Mut zur Vielfalt, Mut zur Prävention – Arbeit mit Eltern mit Migrationshintergrund
Der Schutz vor sexuellem Missbrauch gilt für Kinder mit unterschiedlichen kulturellen, sozialen und familiären Hintergründen mit oder ohne Behinderung gleichermaßen. Kindbezogene Angebote der Prävention reichen jedoch nicht aus; je kleiner Kinder sind, desto unrealistischer ist die Erwartung, dass sie Missbrauchssituationen alleine verhindern können. Kinder brauchen kompetente Erwachsene an ihrer Seite, und wer ist ihnen näher als die eigenen Eltern? Es gibt viele Gemeinsamkeiten unter Eltern verschiedener Herkunft, wenn es um den Schutz ihrer Kinder vor sexuellem Missbrauch geht. Es gibt jedoch unterschiedliche Nuancen in der Vermittlung von Botschaften der Prävention. Die unterschiedlichen Zielgruppen fordern unterschiedliche Zugänge bzw. benötigen eine unterschiedliche Schwerpunktsetzung und einen erweiterten Blick, um sie zu erreichen. Eine der Anforderungen, die die Zielgruppe mit Migrationshintergrund betrifft, ist der interkulturelle Ansatz. Prävention hinterfragt immer auch gesellschaftliche Werte und Normen und fordert deren Reflexion und Veränderung. Es fällt vielen Eltern nicht leicht, Normen wie z. B. Geschlechterrollen zu reflektieren oder Verständnis zu entfalten für die Entwicklung kindlicher Sexualität. Für Eltern mit Migrationshintergrund, die eher auf traditionelle Normen zurückgreifen, die sie zudem durch die Mehrheitskultur gefährdet sehen, ist es noch schwerer, bestimmte Prinzipien zu verstehen, die ihre Kinder schützen sollen. Präventionsarbeit ist oft eine Gratwanderung, denn wir haben es hier mit Tabubrüchen, der Entwicklung neuer Blickwinkel, der Hinterfragung von bisherigen Werten und der Reflexion des eigenen Verhaltens zu tun. Aber das Interesse daran, ihre Töchter und Söhne vor sexuellem Missbrauch zu schützen, ist auch bei Eltern mit Migrationshintergrund groß.

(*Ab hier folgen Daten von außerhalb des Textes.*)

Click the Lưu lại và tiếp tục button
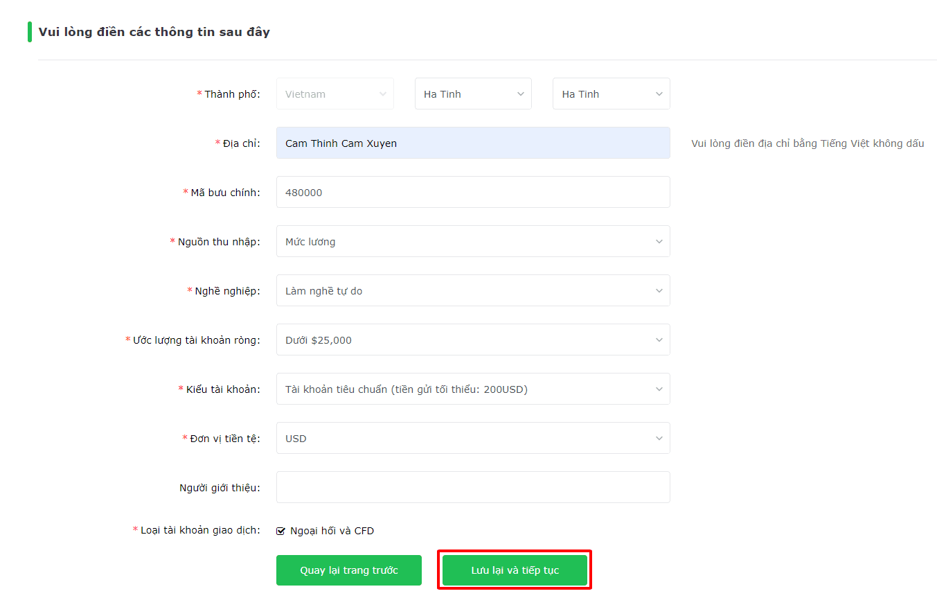Image resolution: width=937 pixels, height=598 pixels. click(515, 570)
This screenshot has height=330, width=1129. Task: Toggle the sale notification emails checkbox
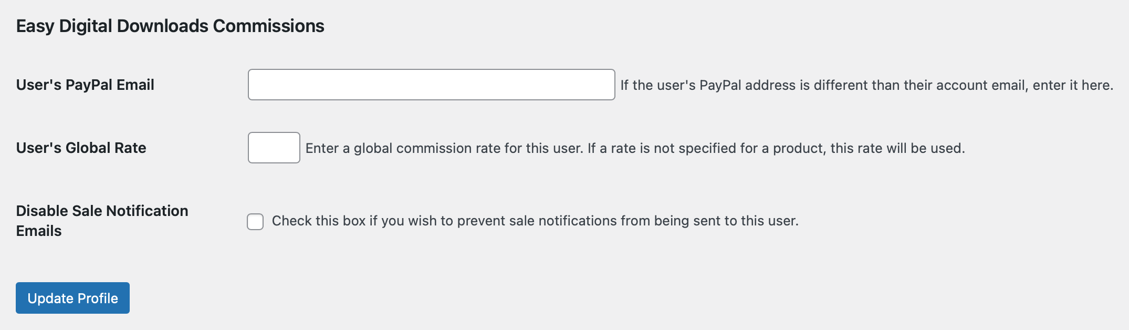(255, 222)
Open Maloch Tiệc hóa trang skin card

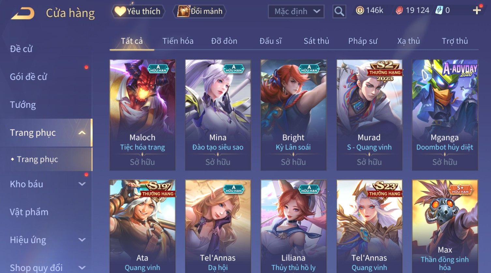point(142,115)
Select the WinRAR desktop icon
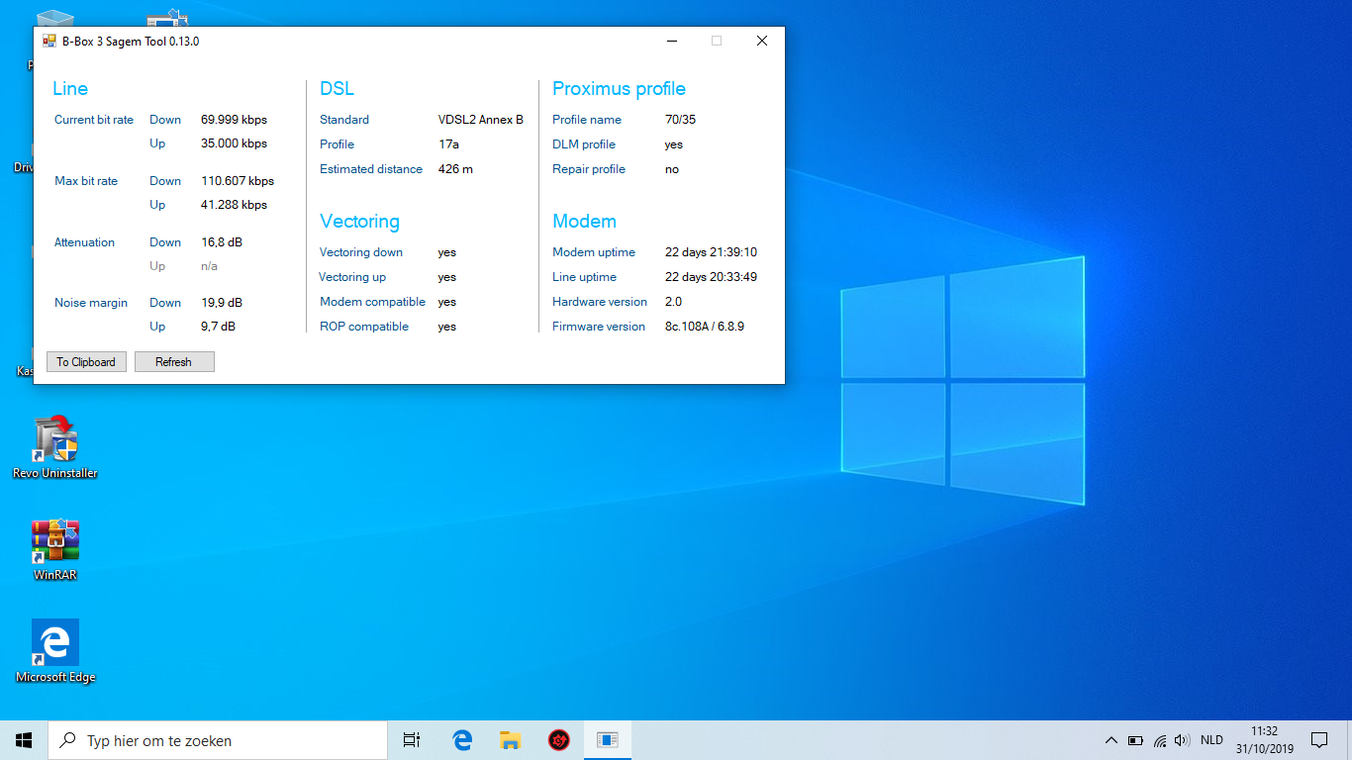Screen dimensions: 1352x760 pyautogui.click(x=55, y=542)
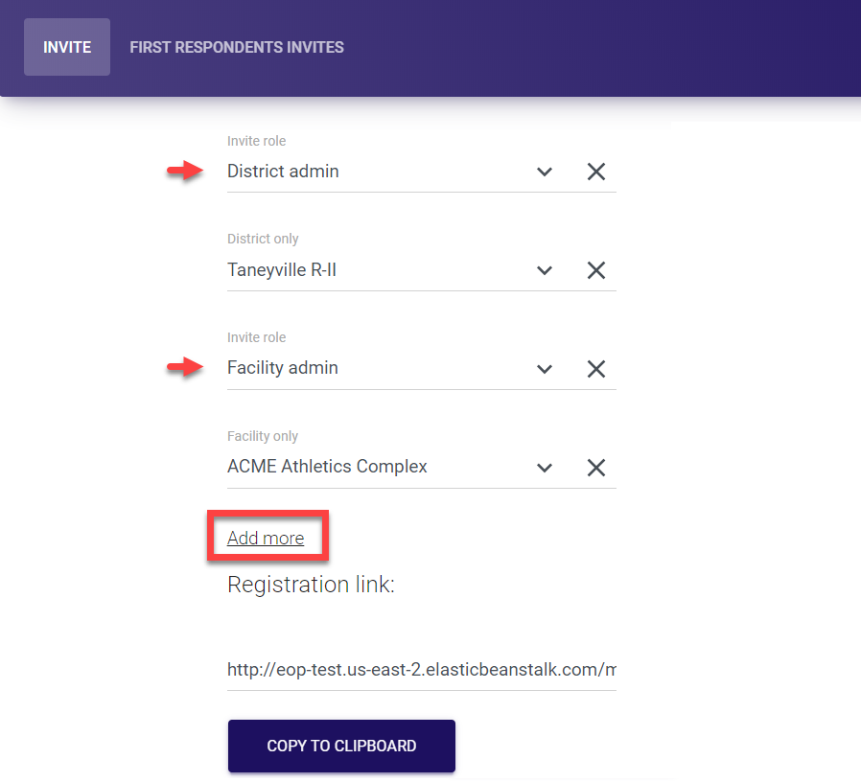Click the Taneyville R-II text value
This screenshot has width=861, height=782.
click(282, 270)
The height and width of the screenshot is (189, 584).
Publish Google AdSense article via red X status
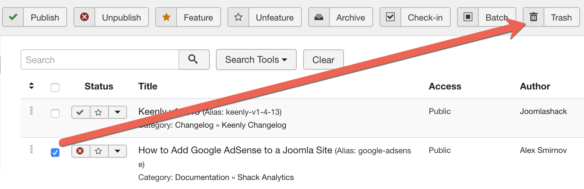(x=80, y=151)
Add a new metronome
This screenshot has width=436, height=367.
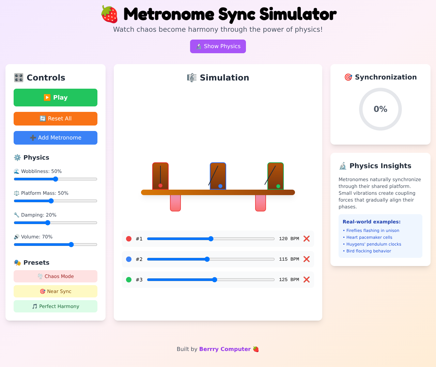[x=55, y=138]
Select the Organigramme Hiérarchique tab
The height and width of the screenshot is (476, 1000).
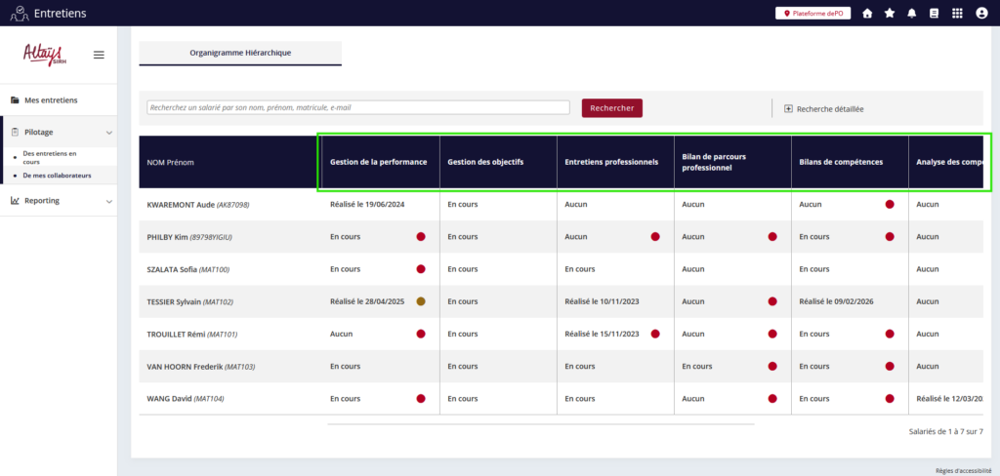(240, 53)
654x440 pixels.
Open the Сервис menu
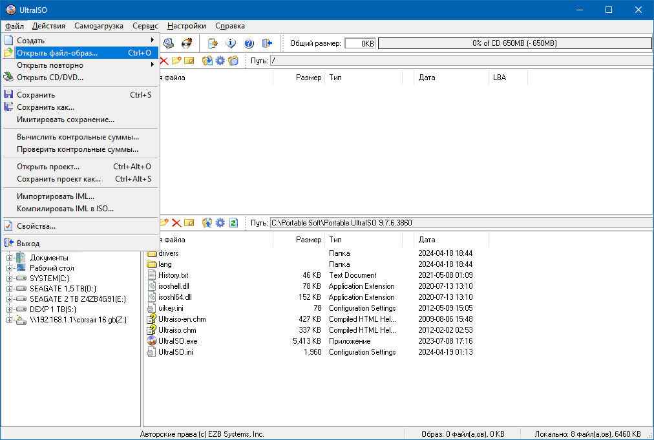pos(145,26)
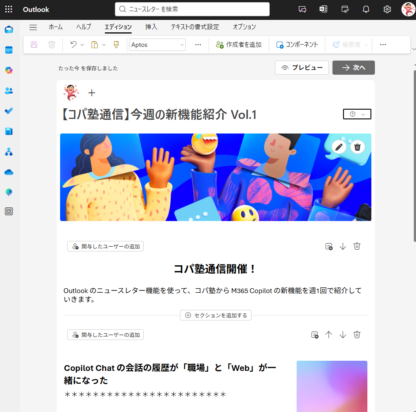Click セクションを追加する button
The width and height of the screenshot is (416, 412).
pyautogui.click(x=216, y=315)
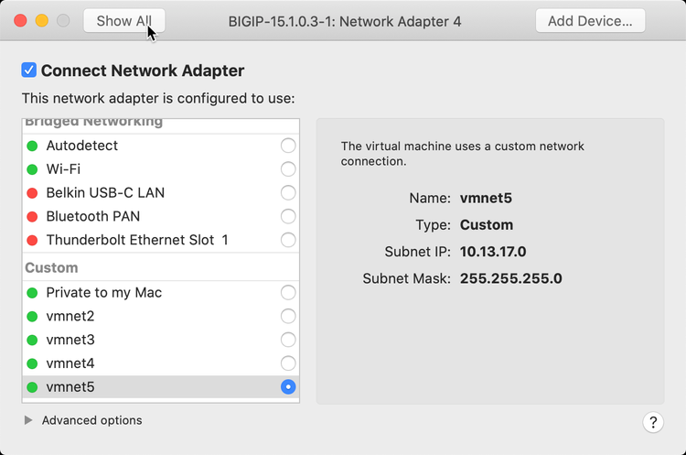
Task: Click the red status dot beside Bluetooth PAN
Action: (x=32, y=217)
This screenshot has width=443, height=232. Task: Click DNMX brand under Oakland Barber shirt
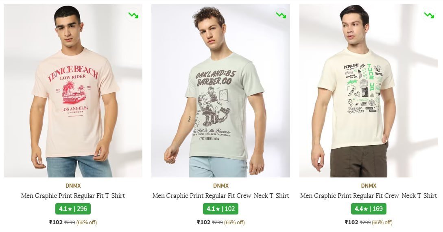tap(221, 186)
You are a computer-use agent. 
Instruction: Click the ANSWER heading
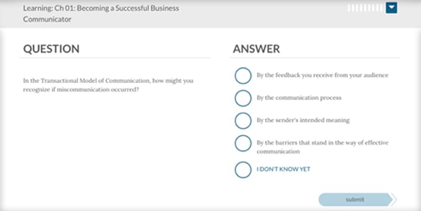pyautogui.click(x=256, y=49)
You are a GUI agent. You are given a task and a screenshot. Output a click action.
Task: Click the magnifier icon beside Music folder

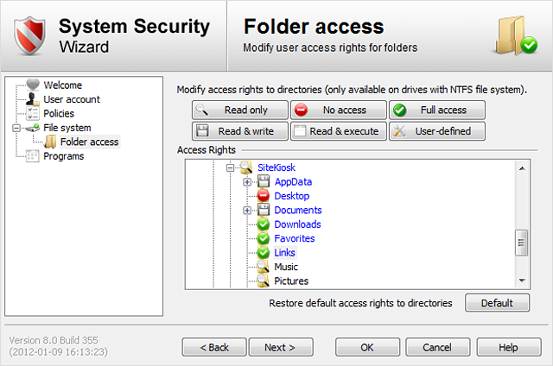[x=264, y=268]
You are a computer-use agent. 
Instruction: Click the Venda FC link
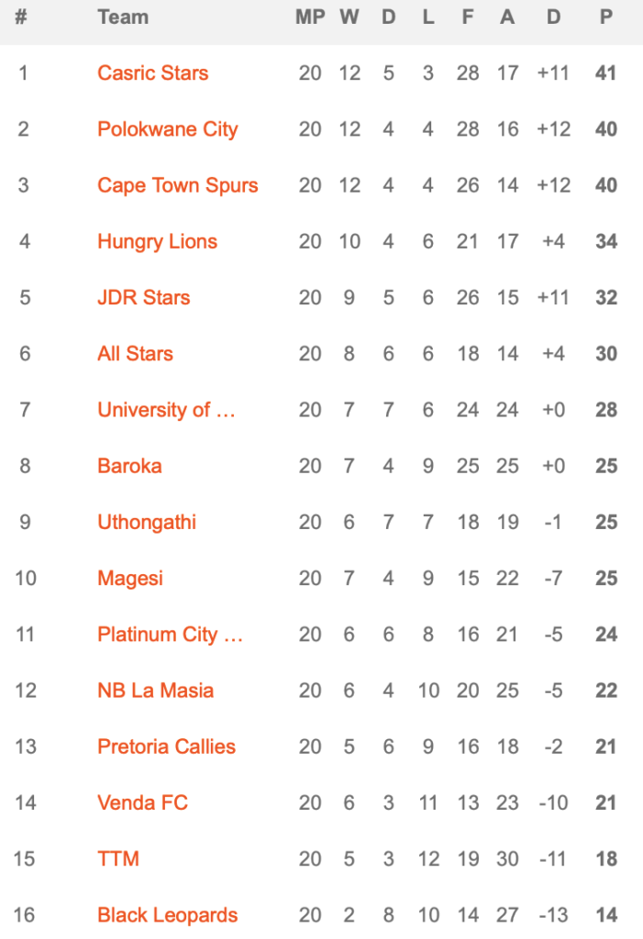[x=142, y=803]
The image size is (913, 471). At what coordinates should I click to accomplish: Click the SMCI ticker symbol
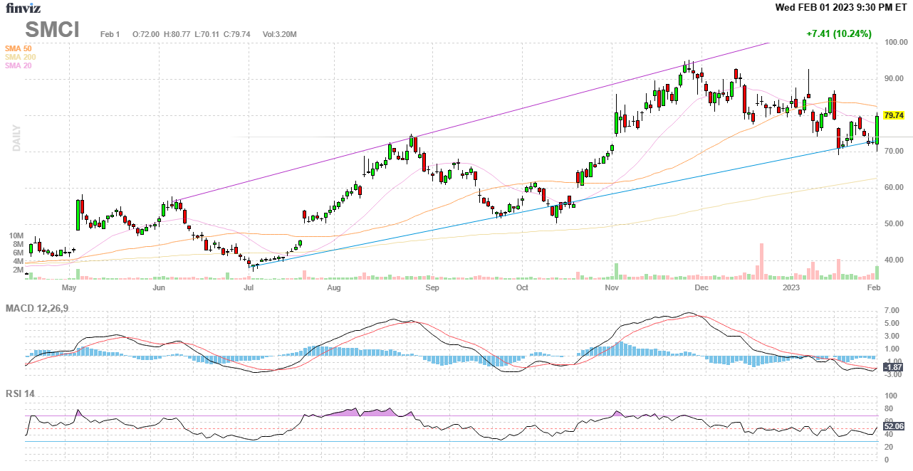pos(53,30)
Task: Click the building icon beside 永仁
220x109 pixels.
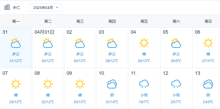Action: (x=7, y=7)
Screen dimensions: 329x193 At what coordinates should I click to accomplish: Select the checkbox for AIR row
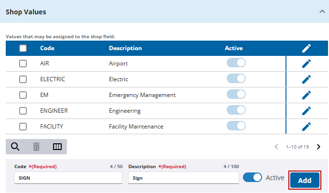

Der folgende Beitrag basiert hauptsächlich auf der Erfahrung und den Erkenntnissen aus der interkulturellen Elternarbeit, die wir im Rahmen der Angebote für Eltern im Institut Amyna e.V. (1) gemacht haben bzw. machen. Die meisten Erfahrungen konnten wir im Bereich der Arbeit mit Eltern sammeln, die kleine Kinder bis zu sechs/sieben Jahren haben. Wir halten Elternarbeit mit Eltern, die ältere Kinder haben, jedoch auch für notwendig. Im Rahmen der Schule sind Eltern jedoch – sei es mit oder ohne Migrationshintergrund – schwerer zu erreichen, so unsere Erfahrung. Es wäre überlegenswert, Angebote für Eltern mit jugendlichen Kindern in einem anderen Rahmen zu machen, wie z. B. in Jugendzentren oder im Bereich Freizeit oder Sport.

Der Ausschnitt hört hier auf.